You pass 2 functions, one to filter the services that you’re interested in and another to check if the change is one you care about or not.

Here is an example

    // Wait for the service to reach a running state

    // Ignore any services that we don't care about by filtering them out
	filterUnits := func(unit string) bool {
		return unit != targetSystemdUnit
	}


	// Configure which changes we care about
	isRelevantChangeFunc := func(before *dbus.UnitStatus, after *dbus.UnitStatus) bool {
		if before.ActiveState != after.ActiveState {
			fmt.Printf("Active state changed from %s to %s\n", before.ActiveState, after.ActiveState)
			return true
		}
		if before.SubState != after.SubState {
			fmt.Printf("Sub state changed from %s to %s\n", before.SubState, after.SubState)
			return true
		}
		return false
	}

	// Subscribe to the changes
	channelBuffer := 10

	changeCh, errorCh := systemdConnection.SubscribeUnitsCustom(time.Millisecond*10, channelBuffer, isRelevantChangeFunc, filterUnits)

	// Wait for the service to be active and running or give up
	for {
		select {
		case changedUnits := <-changeCh:
			unitStatus := changedUnits[targetSystemdUnit]
			fmt.Printf("Unit %s has changed\n", targetSystemdUnit)
			fmt.Printf("UnitStatus dump: %+v \n", unitStatus)
			if unitStatus.ActiveState == desiredActiveState && unitStatus.SubState == desiredSubState {
				fmt.Printf("Unit %s is now active and running\n", targetSystemdUnit)
				return exitCodeSuccess
			}
		case <-errorCh:
			fmt.Printf("Error while waiting for unit %s to change\n", targetSystemdUnit)
			return exitCodeErrorWhileWaiting
		case <-time.After(30 * time.Second):
			fmt.Printf("Timed out waiting for restart job to complete for unit: %s\n", targetSystemdUnit)
			return exitCodeTimeoutWaitingForRestart
		}
	}

That’s it, here is the full code from above all together.

Bonus: Testing against dummy systemd

So we don’t break with your real systemd on your machine, you can setup a docker container running systemd and mount the unix socket to the host.

To make that easy I used mock-systemd-bus.

services:
 mock-systemd:
    image: ghcr.io/balena-os/mock-systemd-bus@sha256:79b92200fb6481edfea9776a75d6bf3fd8583b79b7e83868f49ba7b295f397ce
    # Necessary to run systemd in a container
    privileged: true
    volumes:
      - ./tmp/dbus:/shared/dbus
    environment:
      # Set this variable with the location of your shared bus socket
      # NOTE: do not use /run/dbus as this path is overwritten by systemd
      # Pinned for reproducibility https://github.com/balena-os/mock-systemd-bus/pkgs/container/mock-systemd-bus
      DBUS_SYSTEM_BUS_ADDRESS: unix:path=/shared/dbus/system_bus_socket
      # Optionally set-up any mock units you need.
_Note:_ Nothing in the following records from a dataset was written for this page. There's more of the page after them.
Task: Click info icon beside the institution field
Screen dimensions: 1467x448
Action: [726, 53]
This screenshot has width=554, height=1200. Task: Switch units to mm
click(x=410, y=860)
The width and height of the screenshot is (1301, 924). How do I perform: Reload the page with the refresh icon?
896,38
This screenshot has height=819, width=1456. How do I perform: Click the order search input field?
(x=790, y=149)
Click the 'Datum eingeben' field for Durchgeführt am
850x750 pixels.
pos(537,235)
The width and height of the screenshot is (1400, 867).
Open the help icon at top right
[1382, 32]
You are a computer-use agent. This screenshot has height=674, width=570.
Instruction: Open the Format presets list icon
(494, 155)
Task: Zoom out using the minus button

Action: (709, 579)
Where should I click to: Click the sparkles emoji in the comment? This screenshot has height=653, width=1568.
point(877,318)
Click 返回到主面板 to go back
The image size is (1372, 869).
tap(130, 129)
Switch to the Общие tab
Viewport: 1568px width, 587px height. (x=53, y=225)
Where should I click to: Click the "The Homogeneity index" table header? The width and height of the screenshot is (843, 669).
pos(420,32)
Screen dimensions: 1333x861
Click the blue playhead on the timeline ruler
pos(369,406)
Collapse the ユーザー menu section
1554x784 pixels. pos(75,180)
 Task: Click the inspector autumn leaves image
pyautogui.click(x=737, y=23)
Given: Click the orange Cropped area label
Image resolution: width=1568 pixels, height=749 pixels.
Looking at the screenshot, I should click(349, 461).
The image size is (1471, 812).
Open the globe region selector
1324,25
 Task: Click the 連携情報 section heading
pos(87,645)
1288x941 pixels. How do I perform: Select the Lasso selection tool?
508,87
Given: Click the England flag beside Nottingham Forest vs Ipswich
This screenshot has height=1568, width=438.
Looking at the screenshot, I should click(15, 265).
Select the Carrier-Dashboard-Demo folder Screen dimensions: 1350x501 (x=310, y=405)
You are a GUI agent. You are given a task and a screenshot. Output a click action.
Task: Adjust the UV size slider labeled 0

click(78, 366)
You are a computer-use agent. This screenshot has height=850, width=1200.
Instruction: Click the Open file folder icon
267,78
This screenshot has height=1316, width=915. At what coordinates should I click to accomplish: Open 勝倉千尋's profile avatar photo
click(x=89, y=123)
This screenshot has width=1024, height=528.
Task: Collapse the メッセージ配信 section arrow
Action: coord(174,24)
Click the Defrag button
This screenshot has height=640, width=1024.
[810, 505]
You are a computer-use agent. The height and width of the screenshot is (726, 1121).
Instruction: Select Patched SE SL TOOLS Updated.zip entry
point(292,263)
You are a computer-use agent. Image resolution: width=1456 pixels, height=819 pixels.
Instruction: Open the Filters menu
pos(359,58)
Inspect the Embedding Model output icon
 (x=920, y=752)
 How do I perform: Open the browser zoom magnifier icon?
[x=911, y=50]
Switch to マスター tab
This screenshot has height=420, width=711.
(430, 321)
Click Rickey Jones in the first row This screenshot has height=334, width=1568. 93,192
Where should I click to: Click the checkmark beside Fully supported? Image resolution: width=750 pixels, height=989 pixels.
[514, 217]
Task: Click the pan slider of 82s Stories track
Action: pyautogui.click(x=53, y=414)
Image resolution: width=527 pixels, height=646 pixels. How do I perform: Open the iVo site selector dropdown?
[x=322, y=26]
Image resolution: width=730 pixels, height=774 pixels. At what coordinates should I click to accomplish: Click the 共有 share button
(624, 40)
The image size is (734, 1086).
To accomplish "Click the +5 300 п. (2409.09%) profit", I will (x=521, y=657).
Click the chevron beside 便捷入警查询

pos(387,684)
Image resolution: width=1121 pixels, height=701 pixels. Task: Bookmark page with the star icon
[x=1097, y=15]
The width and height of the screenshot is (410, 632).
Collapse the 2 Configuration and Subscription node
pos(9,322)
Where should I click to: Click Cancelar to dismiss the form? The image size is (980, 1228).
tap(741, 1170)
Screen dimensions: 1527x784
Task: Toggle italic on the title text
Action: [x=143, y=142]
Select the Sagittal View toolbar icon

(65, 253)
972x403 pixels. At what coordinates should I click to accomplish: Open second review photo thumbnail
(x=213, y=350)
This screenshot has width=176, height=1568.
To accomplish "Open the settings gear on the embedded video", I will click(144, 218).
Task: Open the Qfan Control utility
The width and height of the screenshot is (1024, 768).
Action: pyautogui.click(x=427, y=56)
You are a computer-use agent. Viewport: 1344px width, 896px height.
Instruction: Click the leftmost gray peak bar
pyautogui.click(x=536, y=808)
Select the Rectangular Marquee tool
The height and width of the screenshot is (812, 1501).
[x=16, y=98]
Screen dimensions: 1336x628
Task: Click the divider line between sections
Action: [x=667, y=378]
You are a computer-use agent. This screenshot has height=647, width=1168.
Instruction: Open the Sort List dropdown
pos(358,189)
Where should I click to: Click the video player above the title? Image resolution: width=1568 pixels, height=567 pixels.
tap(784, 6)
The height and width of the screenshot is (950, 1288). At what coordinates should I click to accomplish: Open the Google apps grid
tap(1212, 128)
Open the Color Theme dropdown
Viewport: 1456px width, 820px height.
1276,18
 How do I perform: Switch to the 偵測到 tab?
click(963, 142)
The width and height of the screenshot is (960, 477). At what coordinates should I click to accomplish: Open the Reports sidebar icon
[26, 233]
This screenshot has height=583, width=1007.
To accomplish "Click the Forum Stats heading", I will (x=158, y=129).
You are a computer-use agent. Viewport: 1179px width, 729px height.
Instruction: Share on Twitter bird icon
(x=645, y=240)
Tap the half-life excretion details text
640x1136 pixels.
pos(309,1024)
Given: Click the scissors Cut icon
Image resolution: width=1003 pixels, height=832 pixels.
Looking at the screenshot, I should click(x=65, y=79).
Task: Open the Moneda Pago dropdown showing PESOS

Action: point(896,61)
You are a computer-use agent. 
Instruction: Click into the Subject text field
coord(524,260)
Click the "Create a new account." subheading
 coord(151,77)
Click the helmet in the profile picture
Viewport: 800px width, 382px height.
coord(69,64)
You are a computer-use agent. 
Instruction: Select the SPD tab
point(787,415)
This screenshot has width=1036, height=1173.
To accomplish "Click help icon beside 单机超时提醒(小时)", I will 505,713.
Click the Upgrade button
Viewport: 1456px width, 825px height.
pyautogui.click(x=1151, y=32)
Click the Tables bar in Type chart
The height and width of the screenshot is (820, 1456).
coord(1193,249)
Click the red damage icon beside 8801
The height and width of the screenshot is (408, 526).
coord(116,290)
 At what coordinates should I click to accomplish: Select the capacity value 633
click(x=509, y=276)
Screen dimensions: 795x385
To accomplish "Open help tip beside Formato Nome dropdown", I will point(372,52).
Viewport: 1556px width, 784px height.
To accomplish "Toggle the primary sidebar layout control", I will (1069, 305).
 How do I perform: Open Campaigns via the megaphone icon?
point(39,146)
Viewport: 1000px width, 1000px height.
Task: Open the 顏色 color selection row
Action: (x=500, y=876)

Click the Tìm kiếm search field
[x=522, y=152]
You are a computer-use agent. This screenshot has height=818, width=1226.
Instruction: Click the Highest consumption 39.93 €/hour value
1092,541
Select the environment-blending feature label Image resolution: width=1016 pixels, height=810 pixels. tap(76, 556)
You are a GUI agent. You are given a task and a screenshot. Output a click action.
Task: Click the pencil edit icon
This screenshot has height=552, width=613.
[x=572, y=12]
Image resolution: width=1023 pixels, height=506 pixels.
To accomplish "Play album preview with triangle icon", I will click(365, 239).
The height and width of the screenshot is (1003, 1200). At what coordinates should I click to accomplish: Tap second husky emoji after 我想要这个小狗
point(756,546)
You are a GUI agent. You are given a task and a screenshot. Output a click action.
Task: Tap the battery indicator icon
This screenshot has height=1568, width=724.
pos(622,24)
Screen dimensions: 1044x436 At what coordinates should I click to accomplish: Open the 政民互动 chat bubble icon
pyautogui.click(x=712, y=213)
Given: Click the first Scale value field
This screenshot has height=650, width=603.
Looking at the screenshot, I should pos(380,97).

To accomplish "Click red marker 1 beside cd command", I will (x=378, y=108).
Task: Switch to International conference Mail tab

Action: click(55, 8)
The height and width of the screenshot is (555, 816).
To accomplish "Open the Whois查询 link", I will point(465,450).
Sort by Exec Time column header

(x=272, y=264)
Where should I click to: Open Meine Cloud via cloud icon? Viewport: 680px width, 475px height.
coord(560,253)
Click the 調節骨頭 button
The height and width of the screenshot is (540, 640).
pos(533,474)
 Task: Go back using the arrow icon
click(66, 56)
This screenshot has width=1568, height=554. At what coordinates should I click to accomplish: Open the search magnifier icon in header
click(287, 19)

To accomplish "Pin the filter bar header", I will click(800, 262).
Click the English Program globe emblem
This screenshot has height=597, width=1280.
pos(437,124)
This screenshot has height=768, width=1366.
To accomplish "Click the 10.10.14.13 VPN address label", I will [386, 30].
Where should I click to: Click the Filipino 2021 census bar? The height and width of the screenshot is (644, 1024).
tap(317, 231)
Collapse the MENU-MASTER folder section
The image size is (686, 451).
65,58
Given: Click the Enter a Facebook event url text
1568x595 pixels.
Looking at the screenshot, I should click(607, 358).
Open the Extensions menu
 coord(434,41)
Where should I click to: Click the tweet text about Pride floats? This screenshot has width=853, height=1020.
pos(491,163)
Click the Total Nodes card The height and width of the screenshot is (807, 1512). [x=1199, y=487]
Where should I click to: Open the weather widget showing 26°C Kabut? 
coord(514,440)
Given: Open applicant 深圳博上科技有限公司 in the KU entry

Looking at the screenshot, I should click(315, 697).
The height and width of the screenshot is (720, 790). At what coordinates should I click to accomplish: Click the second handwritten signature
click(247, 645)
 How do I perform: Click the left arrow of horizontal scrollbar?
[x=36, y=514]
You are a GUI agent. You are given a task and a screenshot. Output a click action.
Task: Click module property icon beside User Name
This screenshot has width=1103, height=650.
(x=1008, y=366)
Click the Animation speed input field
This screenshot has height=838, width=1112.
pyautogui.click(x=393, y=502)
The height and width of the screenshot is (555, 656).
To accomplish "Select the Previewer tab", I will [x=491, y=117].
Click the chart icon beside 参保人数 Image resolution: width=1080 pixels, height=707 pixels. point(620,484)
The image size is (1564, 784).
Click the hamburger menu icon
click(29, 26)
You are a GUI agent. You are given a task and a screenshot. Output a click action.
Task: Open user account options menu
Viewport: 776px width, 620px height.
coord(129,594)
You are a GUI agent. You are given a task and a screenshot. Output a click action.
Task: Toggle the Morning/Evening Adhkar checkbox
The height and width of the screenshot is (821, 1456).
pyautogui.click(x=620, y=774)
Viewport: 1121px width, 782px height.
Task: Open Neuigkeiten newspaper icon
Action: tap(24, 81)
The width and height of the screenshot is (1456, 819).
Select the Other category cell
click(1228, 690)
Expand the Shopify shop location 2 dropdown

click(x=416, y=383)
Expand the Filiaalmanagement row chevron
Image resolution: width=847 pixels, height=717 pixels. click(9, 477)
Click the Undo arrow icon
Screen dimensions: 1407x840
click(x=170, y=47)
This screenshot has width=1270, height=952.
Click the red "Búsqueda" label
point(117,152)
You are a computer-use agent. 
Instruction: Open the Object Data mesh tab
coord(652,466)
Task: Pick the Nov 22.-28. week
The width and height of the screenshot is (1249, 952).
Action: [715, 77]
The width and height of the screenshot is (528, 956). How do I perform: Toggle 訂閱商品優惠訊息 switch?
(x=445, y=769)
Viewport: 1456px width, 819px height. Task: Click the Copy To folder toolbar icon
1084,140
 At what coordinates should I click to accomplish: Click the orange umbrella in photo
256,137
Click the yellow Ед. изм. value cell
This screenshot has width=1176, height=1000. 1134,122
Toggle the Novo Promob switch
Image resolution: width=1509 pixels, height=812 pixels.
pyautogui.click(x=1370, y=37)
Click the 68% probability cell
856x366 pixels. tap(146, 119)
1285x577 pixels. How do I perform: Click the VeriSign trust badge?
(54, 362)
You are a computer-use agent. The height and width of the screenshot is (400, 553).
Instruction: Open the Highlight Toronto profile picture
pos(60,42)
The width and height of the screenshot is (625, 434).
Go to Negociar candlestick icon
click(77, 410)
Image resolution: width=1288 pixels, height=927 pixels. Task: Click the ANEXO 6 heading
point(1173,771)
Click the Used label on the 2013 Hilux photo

Service files for these
      # Will be created on service start
      MOCK_SYSTEMD_UNITS: fakemill.service

With that service started you can set DBUS_SYSTEM_BUS_ADDRESS environment variable to point to the address and run the above go testing locally.

Now you can setup a Makefile to run the above compose and test the code against it.

run-mock-systemd: ## Run the mock systemd service for testing.
	docker compose down mock-systemd
	docker compose up -d mock-systemd

poc:
	## Remember to run 'make run-mock-systemd' once to start a systemd instance
	DBUS_SYSTEM_BUS_ADDRESS="unix:path=$$PWD/tmp/dbus/system_bus_socket" go run ./cmd/restarter/

There you go, easy testing without messing up your local system.

Works great for integration testing in CI too.